Cinq comédiens ont incarné l’ennemi juré de Batman sur grand écran. Chacun y a été de sa préparation toute personnelle plus ou moins poussée et saine pour leur esprit. Le résultat est à chaque fois une interprétation étonnante et marquante tout autant pour l’acteur que pour le spectateur. Il est dit que le Joker a toujours été le reflet de son époque et fait se questionner la société sur elle-même. Si c’est vrai, au vu de l’évolution du Clown Prince du crime au cinéma, le monde est de plus en plus effrayant et dangereux. Joker sort en salles ce 9 octobre.

Cesar Romero

© 20th Century Fox

Son terrain de jeu : Batman (1966) de Leslie H. Martinson

Son âge au moment du film : 59 ans

Sa préparation : Il est le premier à incarner le Joker au cinéma. C’est peut-être celui qui s’est le moins investi dans le personnage : il a refusé de raser sa moustache. Le maquillage blanc a donc été appliqué par-dessus pour tenter de la dissimuler. Sa préparation n’a au final consisté qu’à une chose : faire le clown et s’amuser. Il a ainsi pris son personnage au pied de la lettre, ce qui lui a permis de faire ce qu’on lui a toujours interdit en tant acteur, à savoir en faire des tonnes et se lâcher. Son interprétation est flamboyante et d’une jubilation insouciante qui contraste grandement face à un Batman plus inexpressif qu’une endive.

_Extrait de données:_
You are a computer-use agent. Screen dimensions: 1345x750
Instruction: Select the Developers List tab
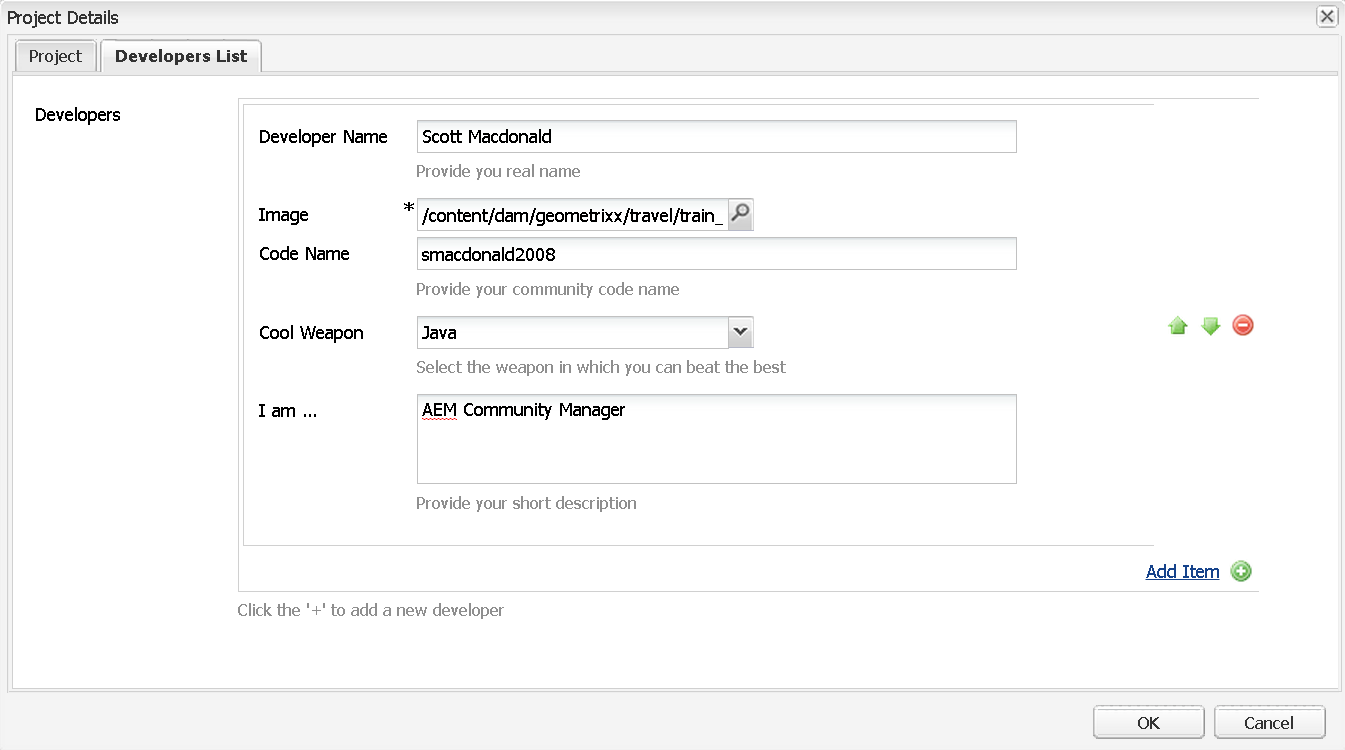point(181,56)
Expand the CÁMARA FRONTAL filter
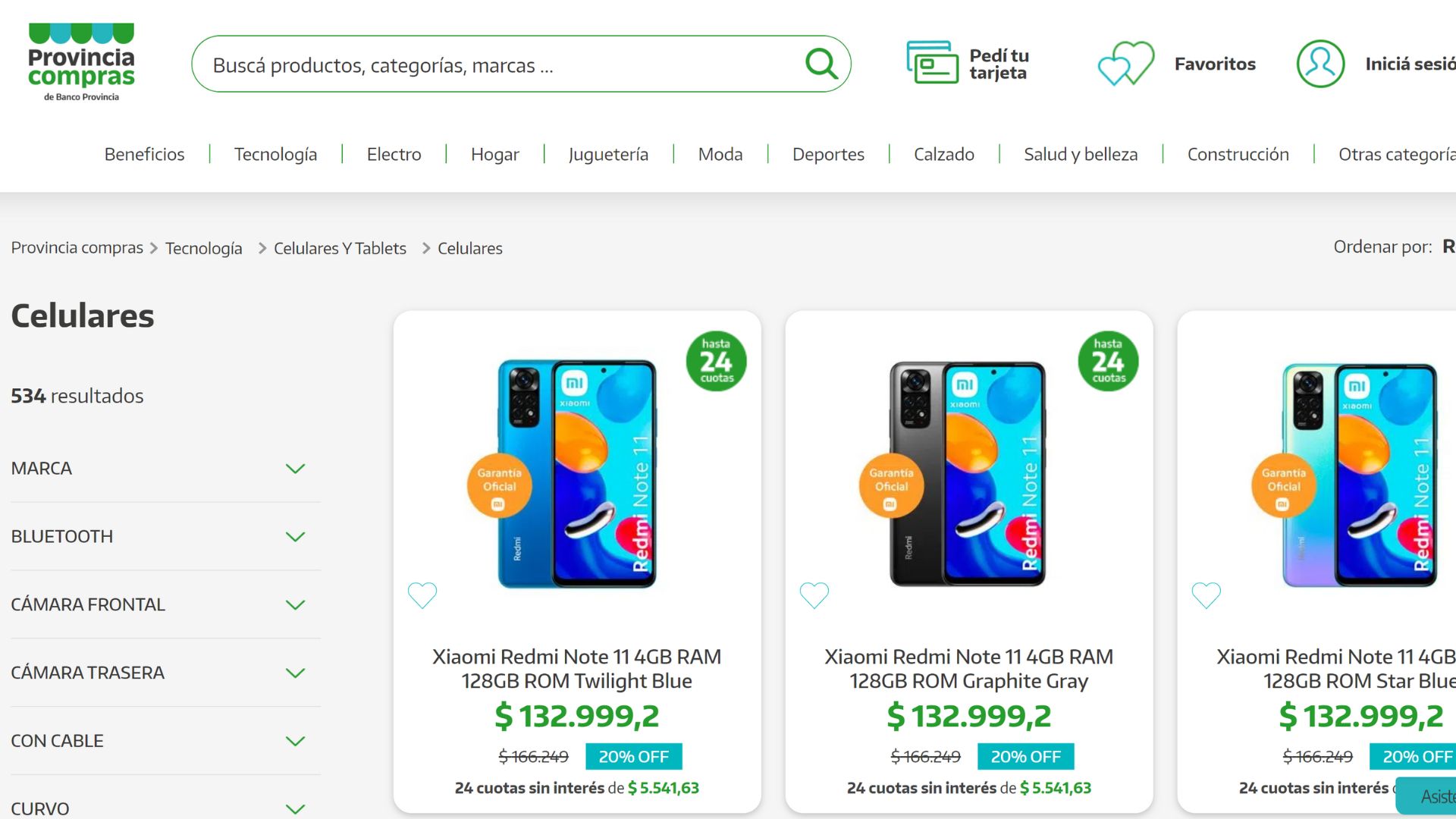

_Explorer le matériel:_
1. Indiquez, s’il vous plaît, si chaque affirmation concorde avec l’article sur les interprètes du Joker, en répondant par oui ou non et en citant les mots décisifs de l’article : (a) Cesar Romero avait 59 ans au moment du film ; (b) Cesar Romero a rasé sa moustache pour le rôle ; (c) cinq comédiens ont joué le Joker au cinéma.
2. D’après l’article sur les interprètes du Joker, à quelle date le film Joker sort-il en salles ?
3. Poursuivez l’article sur les interprètes du Joker après sa dernière phrase.
Le matériel n’a aucun lien avec l’article sur les interprètes du Joker.

_Réponses numérotées:_
1.
(a) Oui : « Son âge au moment du film : 59 ans ».
(b) Non : « il a refusé de raser sa moustache ».
(c) Oui : « Cinq comédiens ont incarné l’ennemi juré de Batman sur grand écran ».

2. Le 9 octobre.

3.
Son Joker : Bouffon et burlesque. Enjoué et théâtral. Extraverti et inoffensif. Il est diabolique à la façon des méchants qui triturent les pointes de leur moustache ou se frottent les mains l’air mielleux quand ils s’apprêtent à faire un mauvais coup. Sa violence est cartoonesque et la psychologie du personnage n’est jamais abordée. Mais c’est ce qui va avec la teneur de ce Batman à destination de toute la famille et où tout est donc bon enfant.

Sa réplique culte : « Une plaisanterie au quotidien garde la morosité au loin. »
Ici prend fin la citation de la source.